The interview process involved over 30 individuals consisting of both the NCIH staff and other principal parties representative of the NCIH user community. The purpose of these interviews was to document the successes and the problems associated with the initial deployment of the NCIH, and to get the respondents’ recommendations for future deployment. In addition to a general discussion about the NCIH, ten specific questions were asked of each person. These questions, with the most frequently mentioned comments, are listed below:

1. What are the major strengths/benefits of the NCIH?

High bandwidth was the most frequent response. Other comments included a platform for growth, statewide deployment, offering services that would otherwise be difficult or impossible to provide, and the investment by the telephone companies in a valuable infrastructure for the future.

2. What are the major weaknesses?

Cost (particularly the IXC costs), limited and erratic funding, the initial focus on video, scheduling difficulties, and lack of inter-LATA capacity.

3. How can the weaknesses be corrected?

Buy-in by the General Assembly in a communications infrastructure, addressing the data potential of the highway, the need for lower IXC cost and increased capacity, and building data hubs across the state were cited most often.

4. If we were starting the NCIH project today, what would you recommend that we do differently?

The predominant recommendations were: provide variable bandwidth at affordable prices, focus more on data usage, fund/purchase IXC differently, and do a better job of informing the General Assembly of the NCIH’s potential.

5. What is the major justification for using SONET/ATM technology?

Respondents believed that the technology chosen for the NCIH was the only communications technology that is future-oriented. It provides high quality, wide area scaleable bandwidth, offers the potential for bandwidth-on-demand, and allows connectivity with other networks.

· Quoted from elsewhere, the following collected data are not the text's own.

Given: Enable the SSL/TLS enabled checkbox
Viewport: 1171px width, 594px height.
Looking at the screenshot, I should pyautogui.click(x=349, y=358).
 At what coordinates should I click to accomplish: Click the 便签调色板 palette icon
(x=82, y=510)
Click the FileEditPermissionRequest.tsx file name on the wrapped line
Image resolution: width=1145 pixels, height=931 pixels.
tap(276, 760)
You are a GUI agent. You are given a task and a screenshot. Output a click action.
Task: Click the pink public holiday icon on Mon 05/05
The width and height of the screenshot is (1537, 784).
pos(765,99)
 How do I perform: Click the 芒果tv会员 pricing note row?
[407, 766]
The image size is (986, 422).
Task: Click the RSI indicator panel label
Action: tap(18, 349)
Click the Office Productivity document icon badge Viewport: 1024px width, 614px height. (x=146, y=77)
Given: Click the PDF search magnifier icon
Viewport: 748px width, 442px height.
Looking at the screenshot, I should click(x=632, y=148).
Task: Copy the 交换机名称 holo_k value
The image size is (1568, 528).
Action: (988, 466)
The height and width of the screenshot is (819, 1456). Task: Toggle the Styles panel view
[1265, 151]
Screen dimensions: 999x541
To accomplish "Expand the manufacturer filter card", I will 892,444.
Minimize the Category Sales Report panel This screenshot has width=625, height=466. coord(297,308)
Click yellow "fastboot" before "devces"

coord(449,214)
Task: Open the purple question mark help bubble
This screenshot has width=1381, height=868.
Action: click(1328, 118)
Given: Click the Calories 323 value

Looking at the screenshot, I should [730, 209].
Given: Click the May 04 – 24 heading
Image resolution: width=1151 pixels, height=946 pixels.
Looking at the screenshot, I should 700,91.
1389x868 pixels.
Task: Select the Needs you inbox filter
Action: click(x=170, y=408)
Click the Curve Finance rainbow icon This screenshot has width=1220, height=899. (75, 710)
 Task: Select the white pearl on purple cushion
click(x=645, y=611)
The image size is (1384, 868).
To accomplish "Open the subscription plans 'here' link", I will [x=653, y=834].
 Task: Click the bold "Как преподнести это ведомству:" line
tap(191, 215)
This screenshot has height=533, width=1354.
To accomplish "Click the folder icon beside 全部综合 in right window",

6. If the General Assembly had $10M to spend on the NCIH, how would you recommend they allocate those funds? (For what and why)

The most frequently mentioned funding recommendations were: State funding of the IXC charges, developing regional data concentration hubs, connecting community colleges for regional multi-purpose video centers, and subsidizing existing NCIH sites.

7. How do you think the NCIH will be different in the year 2000?

Most respondents believe the NCIH will be a lower cost, heavily used backbone network with bandwidth on demand capability by the year 2000.

8. What, in your opinion, would make the NCIH cost-effective for your organization?

The most frequent responses to this questions were: Greater utilization of the NCIH sites, elimination of the IXC charges, and using the NCIH to change the way organizations do business.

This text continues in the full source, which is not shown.